Studio album by Chaba Fadela
- Released: 1988
- Genre: Raï
- Label: Mango
- Producer: Rachid Baba Ahmed

Chaba Fadela chronology
|  | You Are Mine (1988) | Hana Hana (1989) |

= You Are Mine (album) =

You Are Mine is the debut album by the Algerian musician Chaba Fadela. It was released in 1988. "N'sel Fik (You Are Mine)" was sung with Fadela's ex-husband; it had been an international hit. The album is also referred to as pop-raï. Fadela supported You Are Mine with a North American tour.

==Production==
Recorded in Algeria, the album was produced by Rachid Baba Ahmed. Fadela recorded her vocals first, with the musical backing added by Ahmed. Ahmed mixed instruments such as the derbouka with synthesizer sounds. The title track first appeared internationally on the Rai Rebels compilation.

[Collected material]
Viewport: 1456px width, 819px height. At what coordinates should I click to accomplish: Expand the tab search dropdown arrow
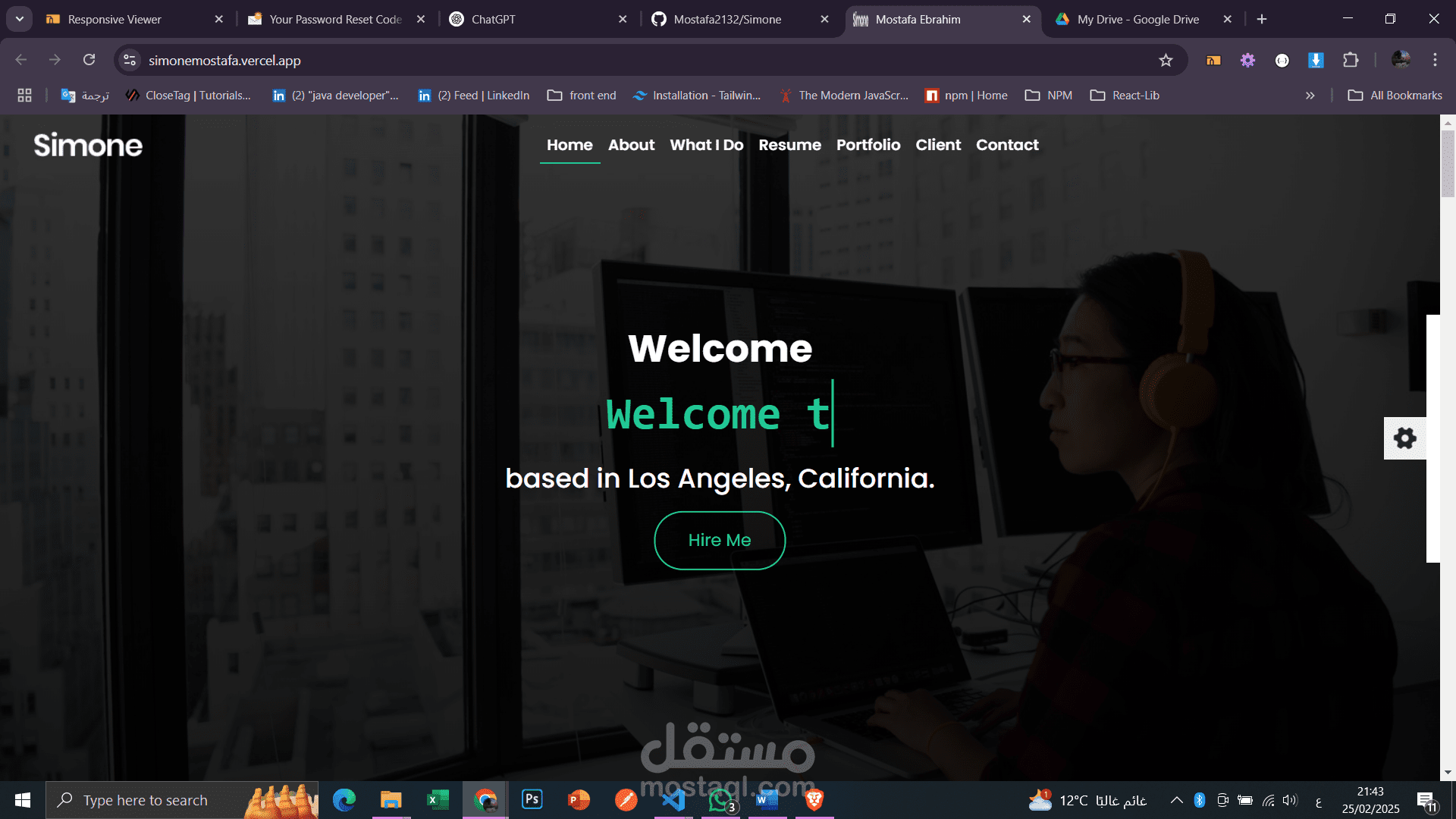(x=20, y=19)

[Jobs]
[a] Say whether each statement below agrees with the You Are Mine article. Answer yes or no for each, and quote the words of the article that decide it.
(i) The album was recorded in Algeria.
(ii) Ahmed added the musical backing before Fadela recorded her vocals.
(iii) Fadela toured North America in support of the album.
[b] Transcribe the part of the You Are Mine article that opens with the words "Studio album by" and closes with "North American tour.".

[Solutions to the problems]
[a]
(i) Yes: "Recorded in Algeria, the album was produced by Rachid Baba Ahmed."
(ii) No: "Fadela recorded her vocals first, with the musical backing added by Ahmed."
(iii) Yes: "Fadela supported You Are Mine with a North American tour."

[b]
Studio album by Chaba Fadela
- Released: 1988
- Genre: Raï
- Label: Mango
- Producer: Rachid Baba Ahmed

Chaba Fadela chronology
|  | You Are Mine (1988) | Hana Hana (1989) |

= You Are Mine (album) =

You Are Mine is the debut album by the Algerian musician Chaba Fadela. It was released in 1988. "N'sel Fik (You Are Mine)" was sung with Fadela's ex-husband; it had been an international hit. The album is also referred to as pop-raï. Fadela supported You Are Mine with a North American tour.